NSF increases award amounts for SBIRs and STTRs
SBIR/STTR Phase I awards go to $305,000, and SBIR/STTR Phase II awards rise to $1,250,000.
File this under the category of good news for technology-focused entrepreneurs.
In an announcement this week, the U.S. National Science Foundation (NSF) released new funding opportunities for its Small Business Innovation Research (SBIR) and Small Business Technology Transfer (STTR) programs, increasing the maximum funding for SBIR/STTR Phase I awards to $305,000 and SBIR/STTR Phase II awards to $1,250,000 to further back development of the creative ideas coming from the nation’s start-ups and small businesses.

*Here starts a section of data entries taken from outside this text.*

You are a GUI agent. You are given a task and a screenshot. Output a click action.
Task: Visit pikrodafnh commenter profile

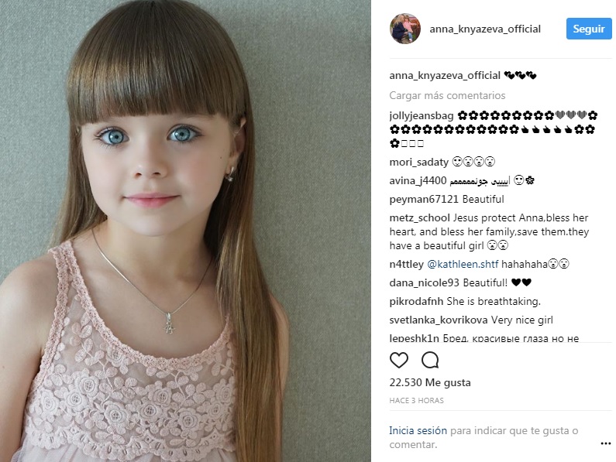416,302
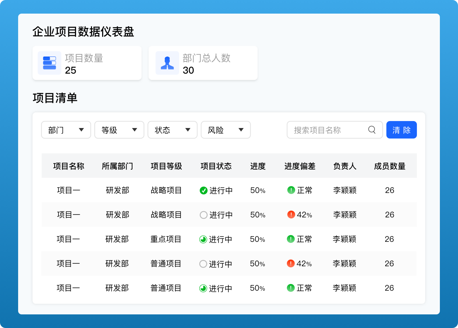
Task: Click the 进度偏差 column header
Action: click(x=300, y=166)
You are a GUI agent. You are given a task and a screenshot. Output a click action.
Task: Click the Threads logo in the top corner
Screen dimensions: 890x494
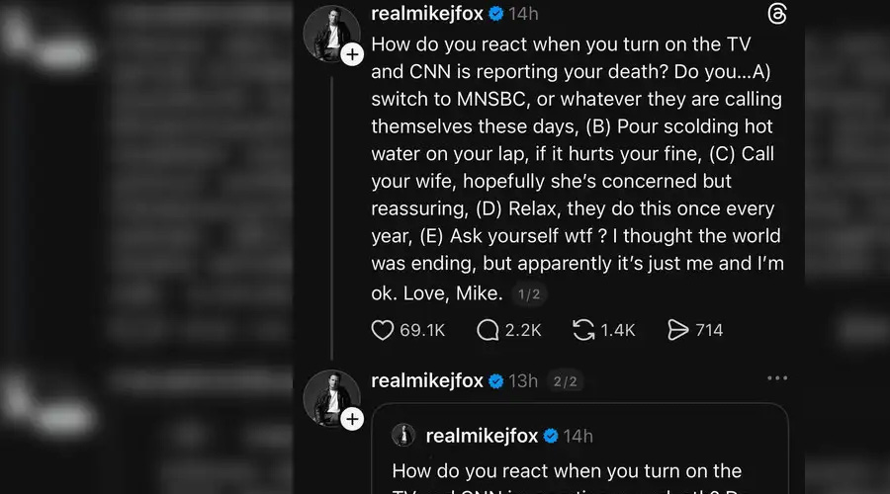(x=777, y=14)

Also known as “America’s Seed Fund” powered by NSF, the two programs provide non-dilutive funding for start-ups to develop deep technologies into commercially viable products and services with positive societal impact. The programs focus on companies at the earliest stage of development; most are newly emerging from the private sector, federal labs, and academia. These entrepreneurs are taking scientific and engineering breakthroughs and translating them into new generations of products and services that are commercialized into sustainable businesses.

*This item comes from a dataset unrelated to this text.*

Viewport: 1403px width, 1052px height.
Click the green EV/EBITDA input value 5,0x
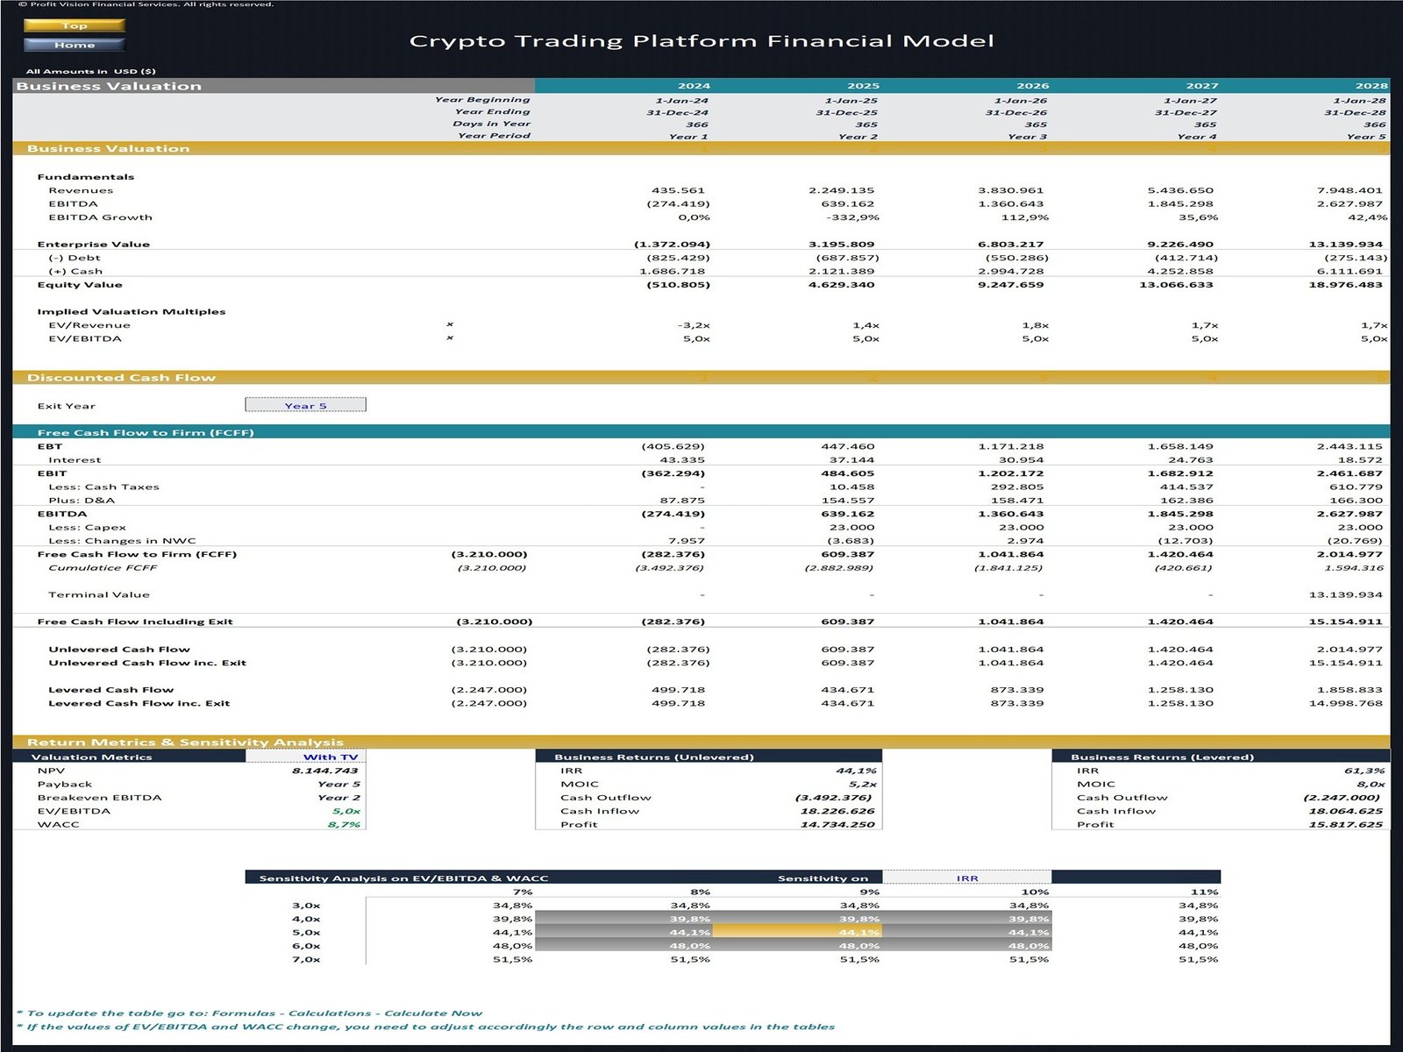(x=345, y=811)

In the late 1970s, NSF piloted the SBIR program for the federal government. Following formal establishment in 1982, Congress authorized the program and extended it to other federal agencies with significant extramural research and development budgets. The program continues to provide capital to technology start-ups for de-risking technology, building prototypes, and commercializing the resulting products and services for impact. Between FY2016 and FY2023, NSF exceeded 4,000 awards to start-ups and small businesses. Those recipients have gone on to raise approximately $28 billion in private investments during FY 2017 to FY 2023, along with roughly 350 exits, according to Pitchbook data.